Lines holding the word "agent" in the following material must be counted; give only the resulting number.

= Beginning of Section =

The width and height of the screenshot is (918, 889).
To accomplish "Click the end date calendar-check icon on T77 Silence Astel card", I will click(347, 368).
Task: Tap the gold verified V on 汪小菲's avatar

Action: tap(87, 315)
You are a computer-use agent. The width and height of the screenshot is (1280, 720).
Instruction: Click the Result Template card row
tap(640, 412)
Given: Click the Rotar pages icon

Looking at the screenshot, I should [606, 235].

= End of Section =
= Beginning of Section =

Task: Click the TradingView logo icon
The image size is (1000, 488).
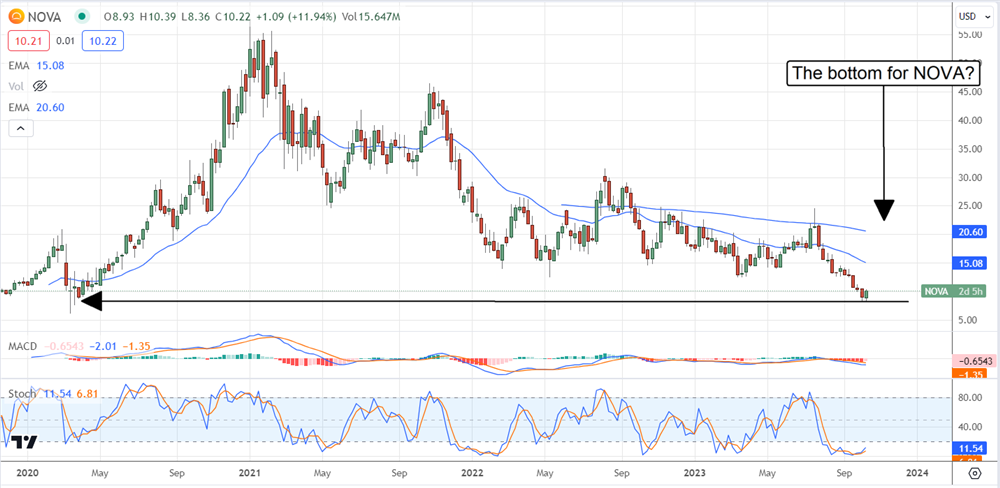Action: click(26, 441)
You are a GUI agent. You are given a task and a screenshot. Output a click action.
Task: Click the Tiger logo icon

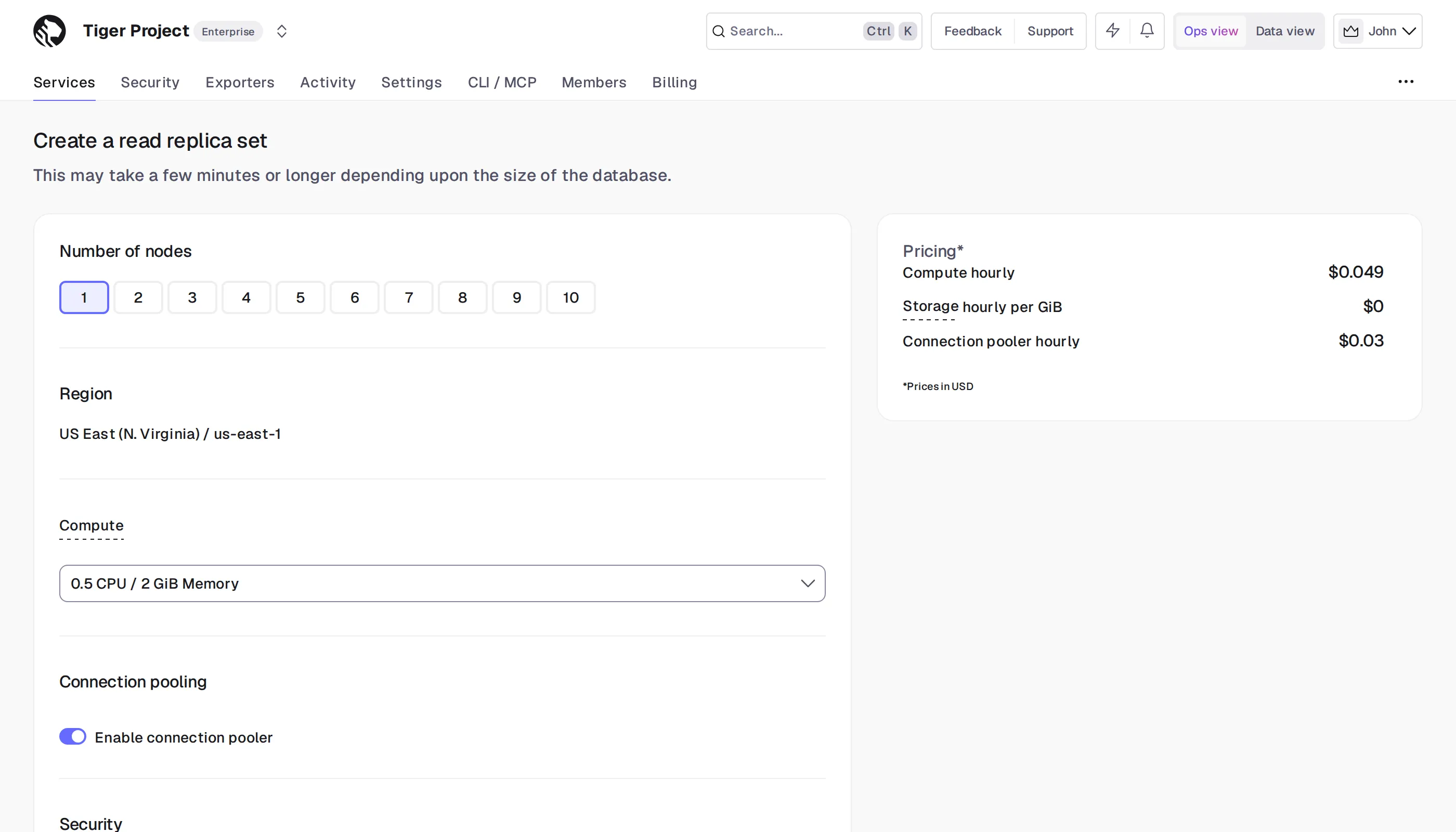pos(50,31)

= End of Section =
= Beginning of Section =

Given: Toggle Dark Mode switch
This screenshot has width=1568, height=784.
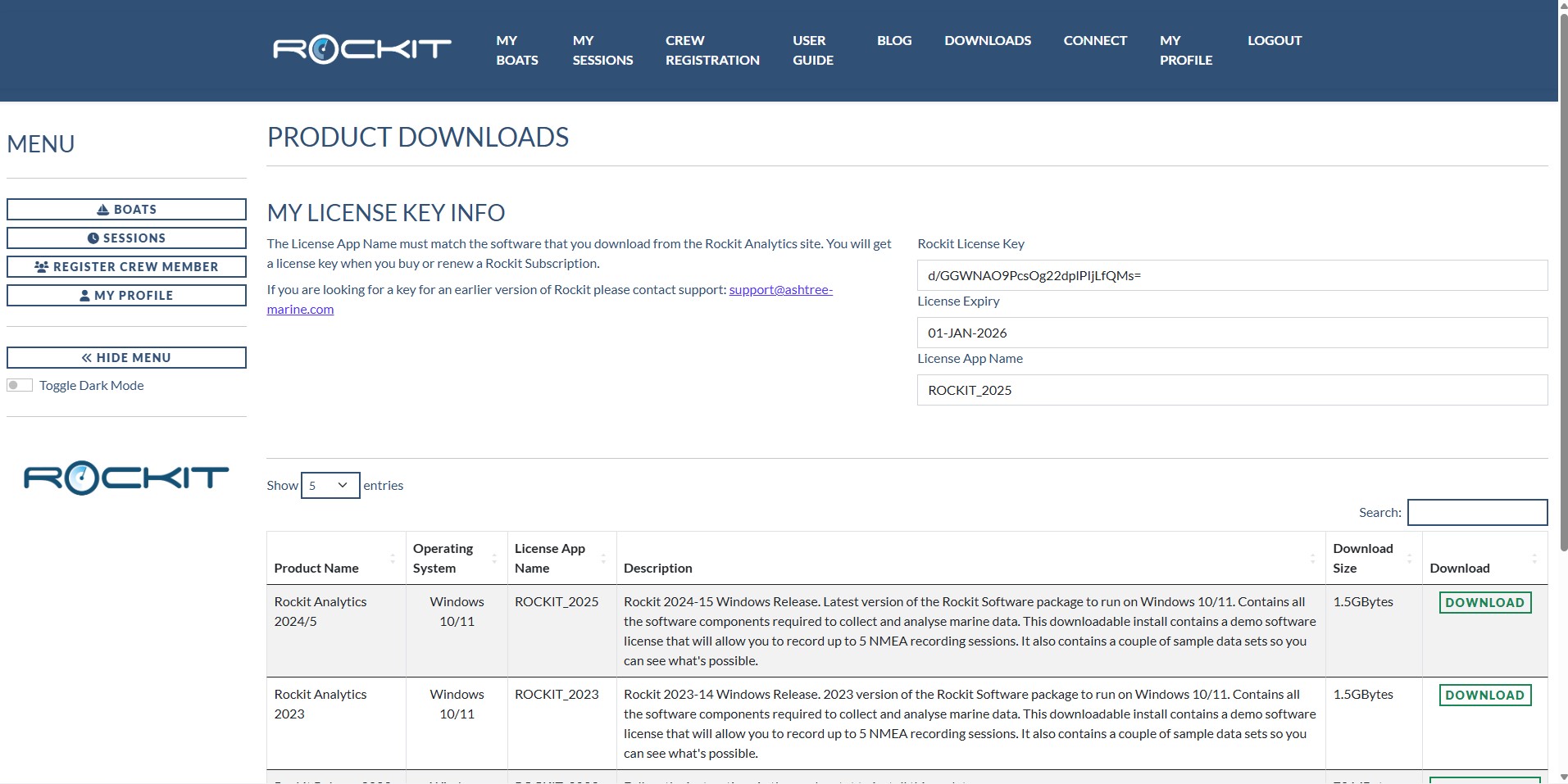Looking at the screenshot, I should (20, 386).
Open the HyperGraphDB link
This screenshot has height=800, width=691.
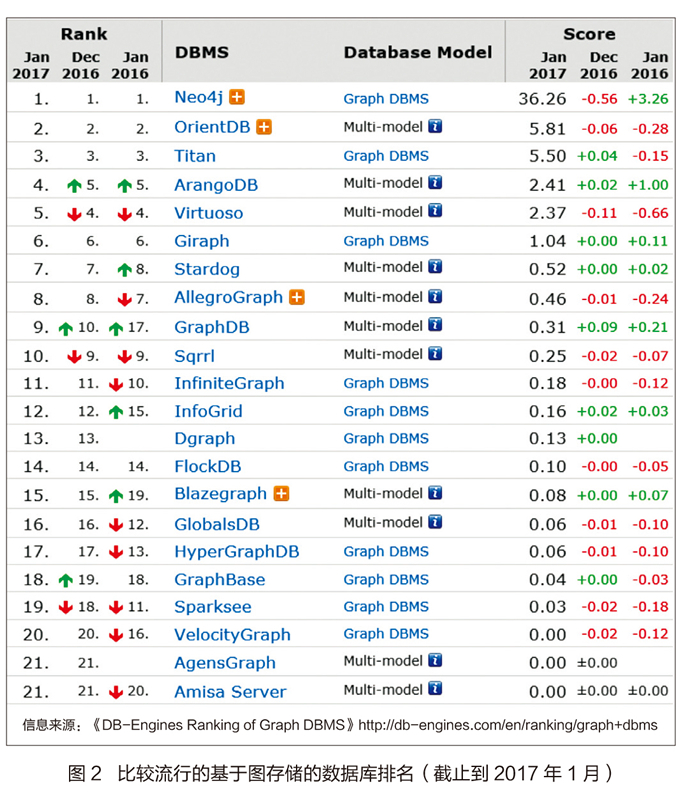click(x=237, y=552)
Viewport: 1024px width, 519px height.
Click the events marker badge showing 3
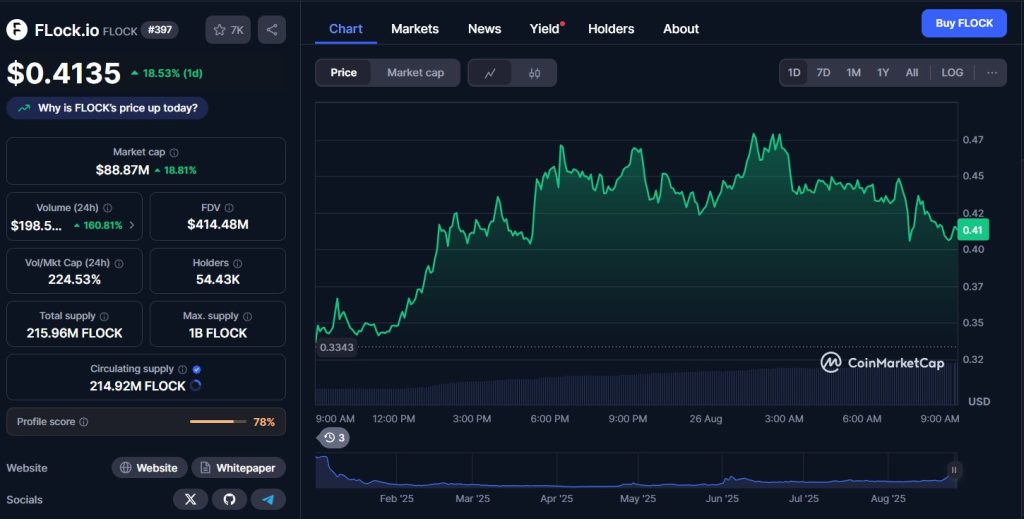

= End of Section =

## Solution to this problem
2